#### AIM OF THE TASK:
Update the items from the beginning of the records through the line containing "center [1790, 1272]." by replacing "screenshot" with "screen capture" and leaving everything else unchanged. Omit the pictures from your answer.
⟨
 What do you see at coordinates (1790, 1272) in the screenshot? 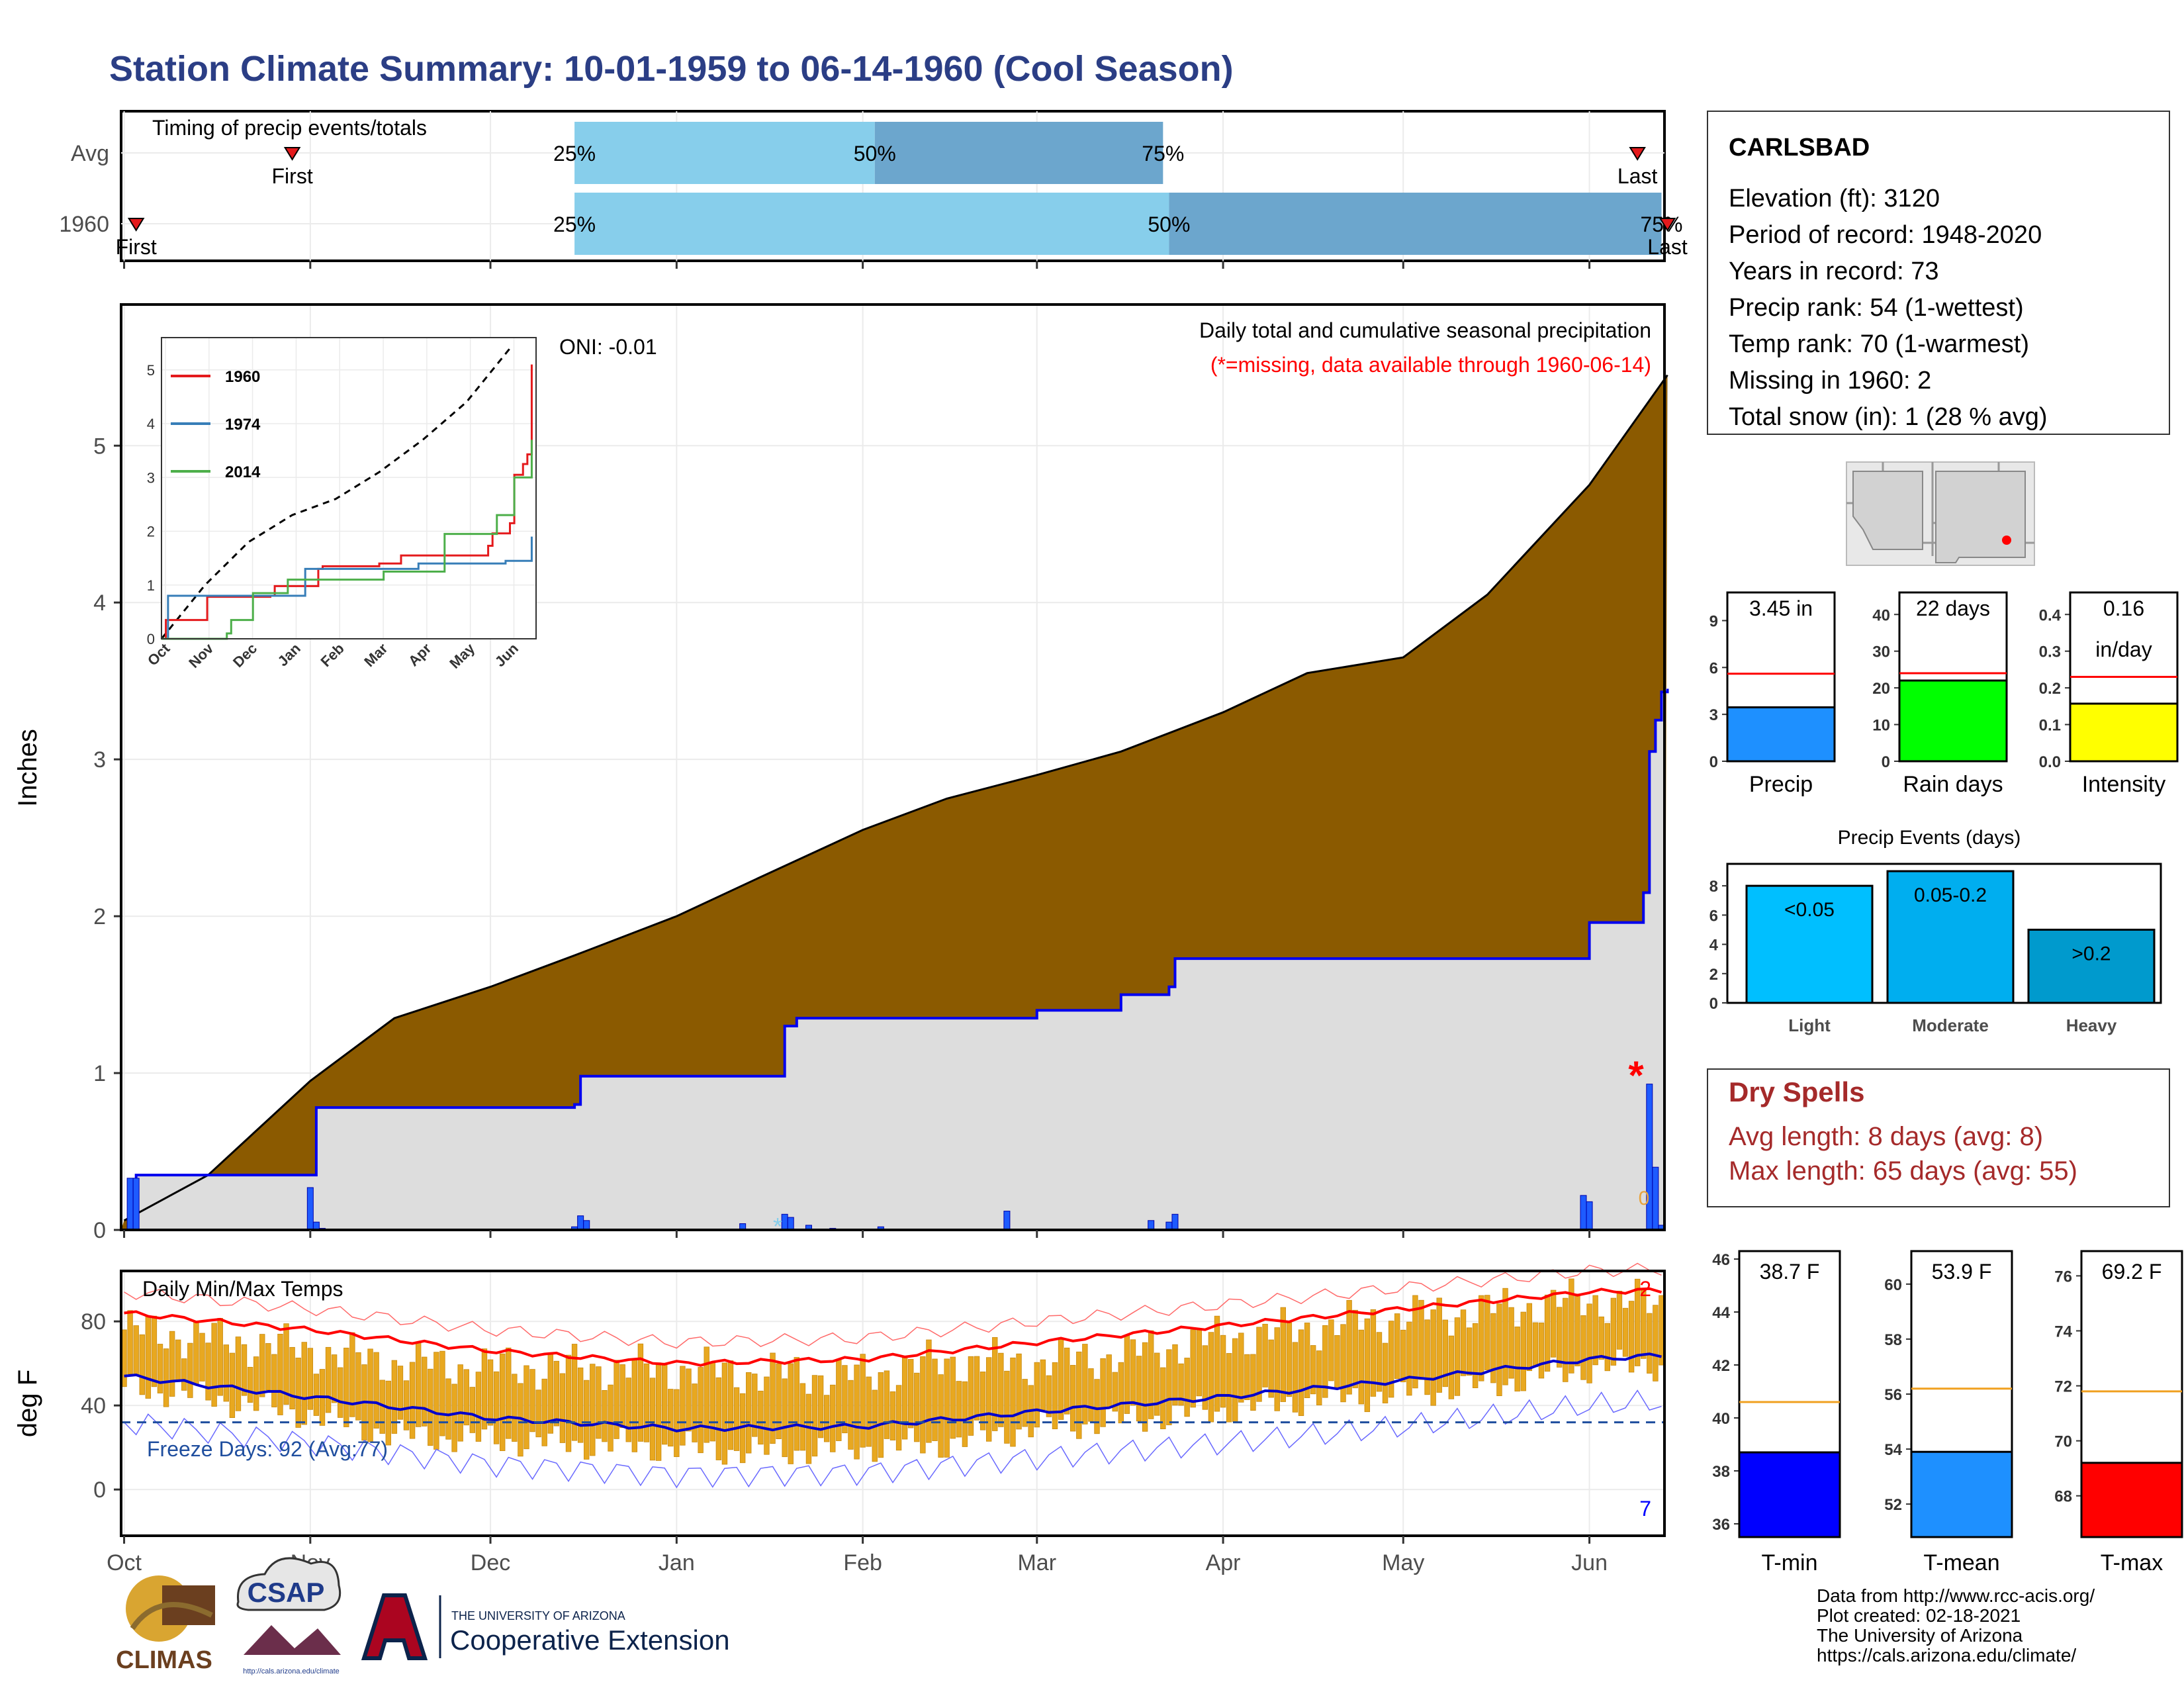
I see `temp-summary-value-label: 38.7 F` at bounding box center [1790, 1272].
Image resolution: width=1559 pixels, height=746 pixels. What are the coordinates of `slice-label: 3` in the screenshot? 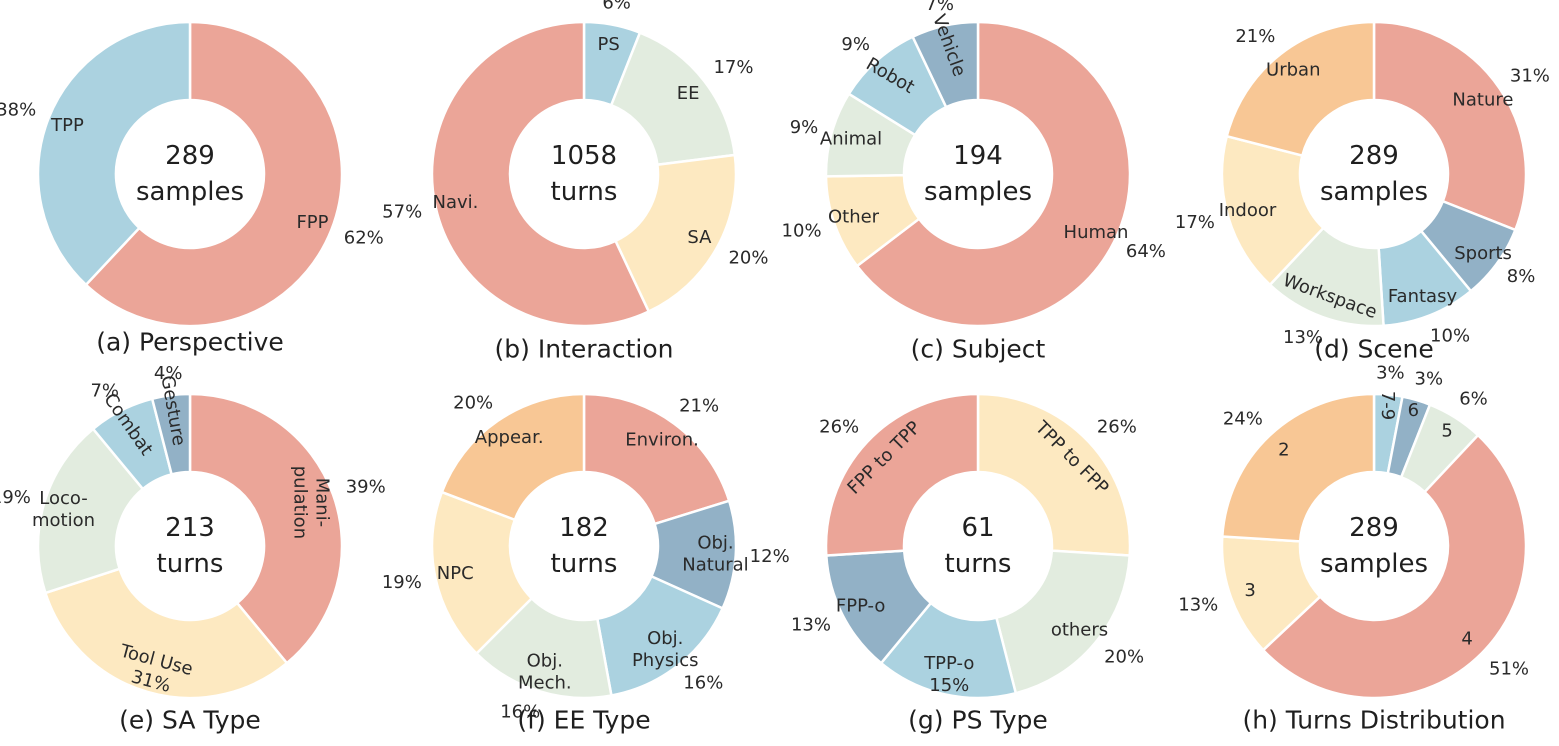 It's located at (1250, 590).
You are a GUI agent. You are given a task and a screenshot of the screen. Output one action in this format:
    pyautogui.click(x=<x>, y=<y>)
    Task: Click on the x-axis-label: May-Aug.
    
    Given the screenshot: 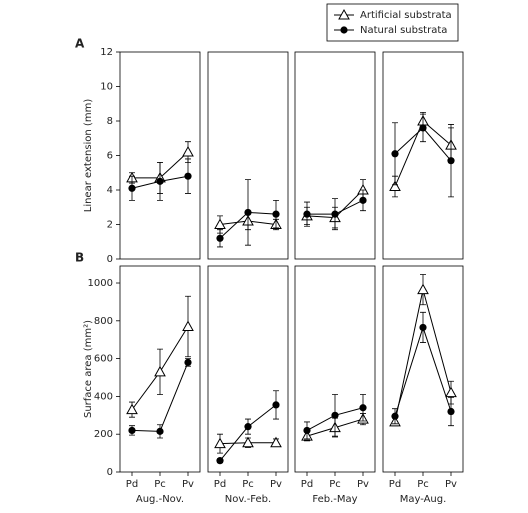 What is the action you would take?
    pyautogui.click(x=424, y=500)
    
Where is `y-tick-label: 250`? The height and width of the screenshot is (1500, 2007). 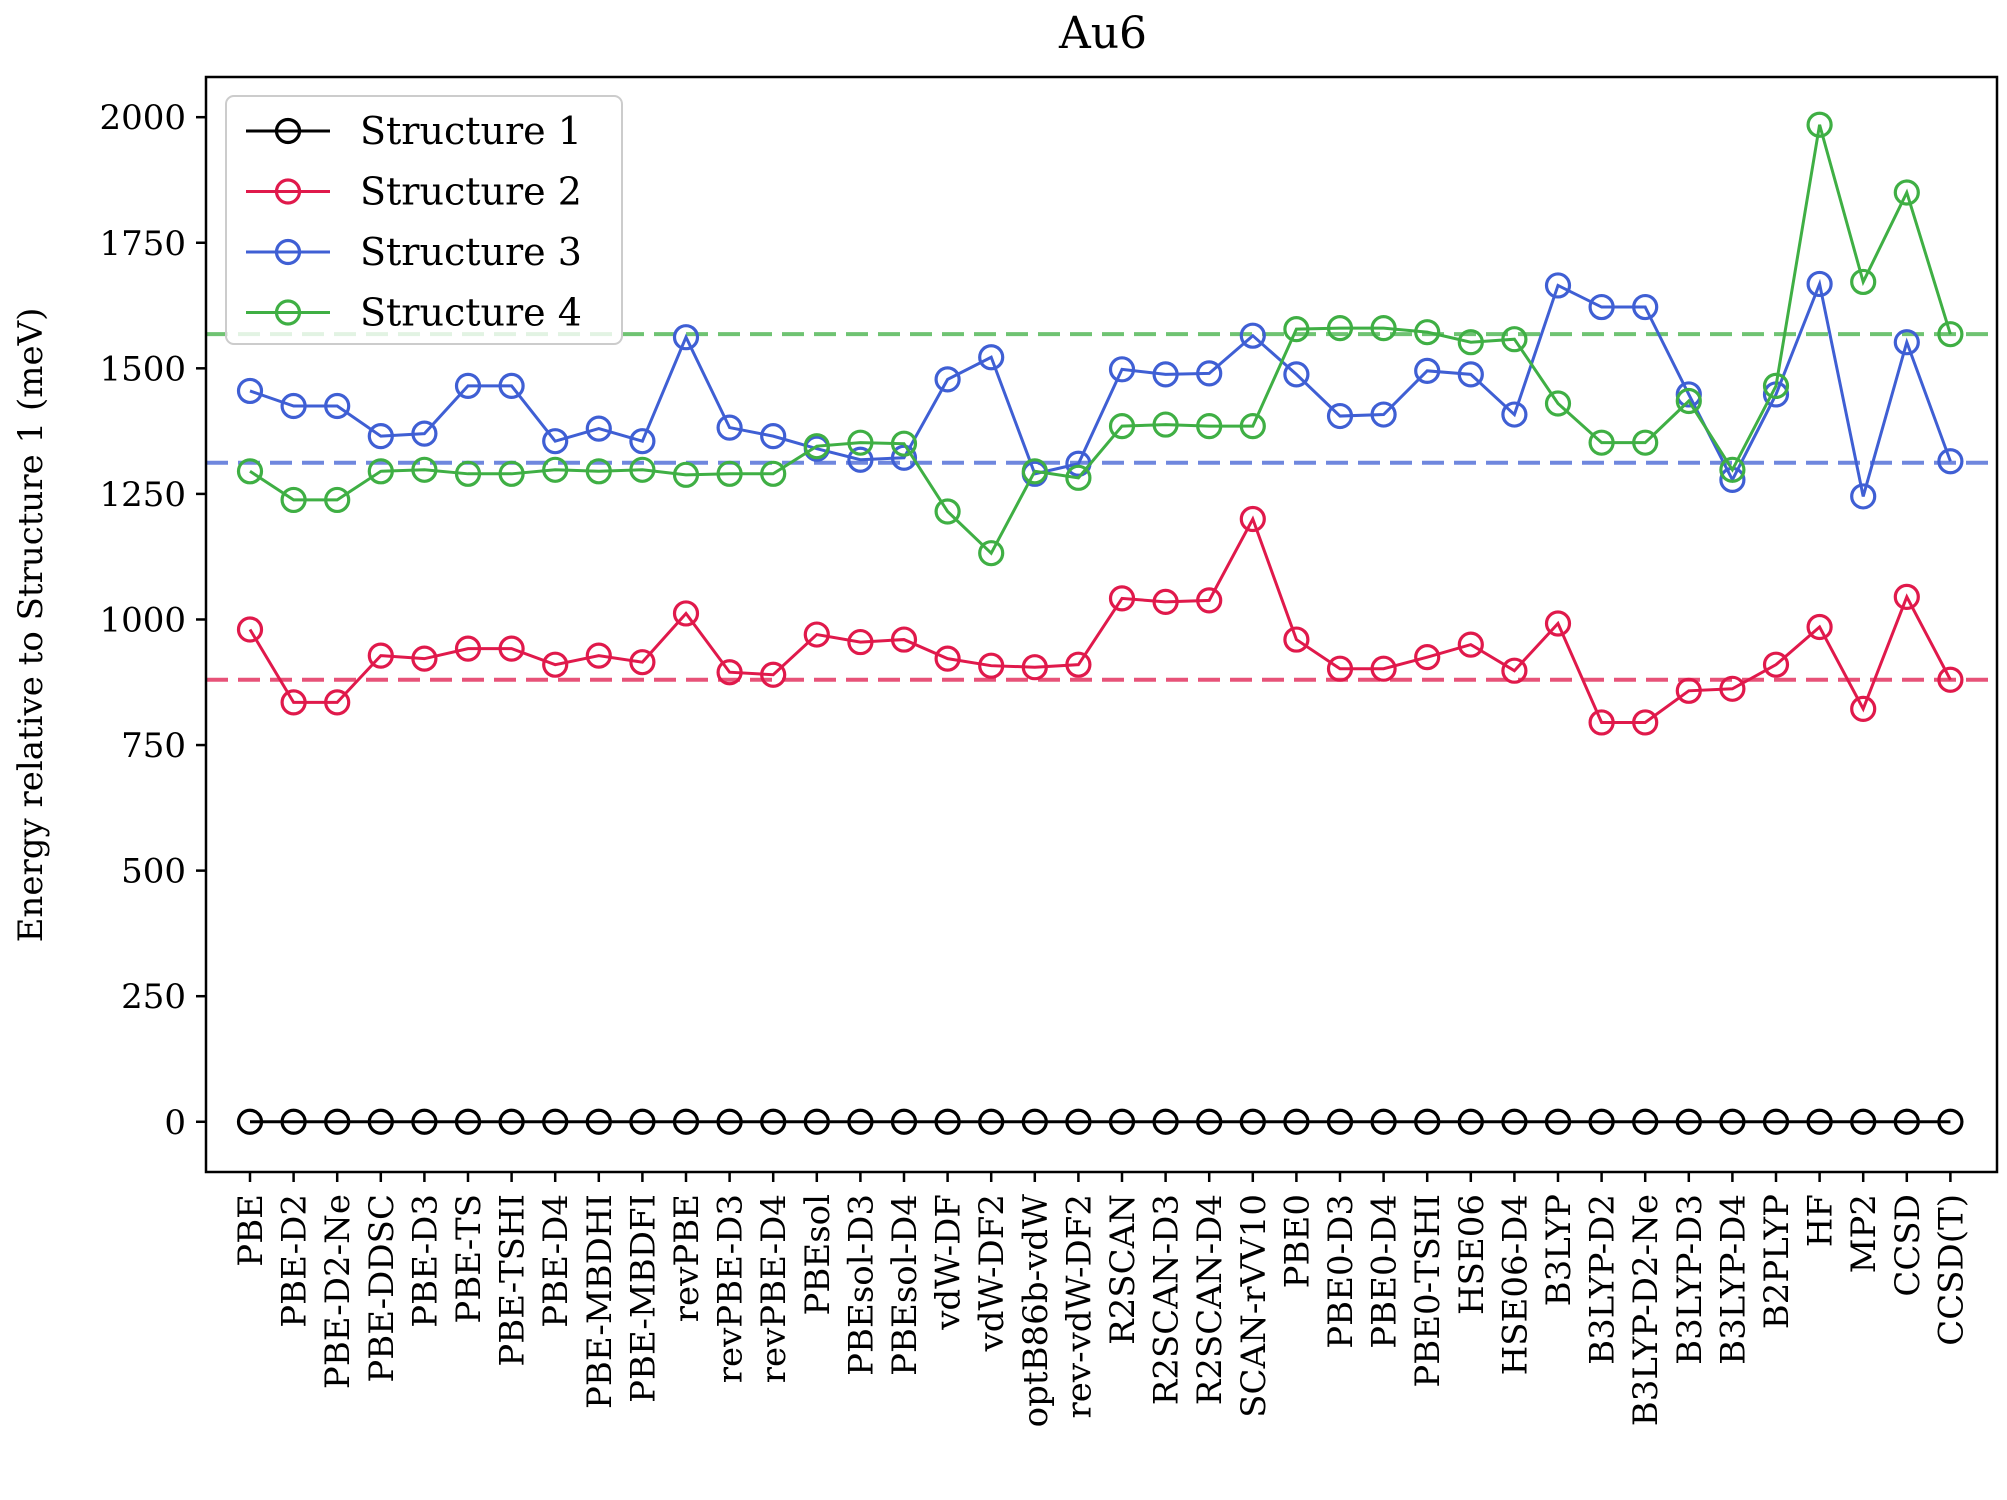 y-tick-label: 250 is located at coordinates (154, 997).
⟩
#### ANSWER BOX:
 What do you see at coordinates (1790, 1272) in the screen capture? 
I see `temp-summary-value-label: 38.7 F` at bounding box center [1790, 1272].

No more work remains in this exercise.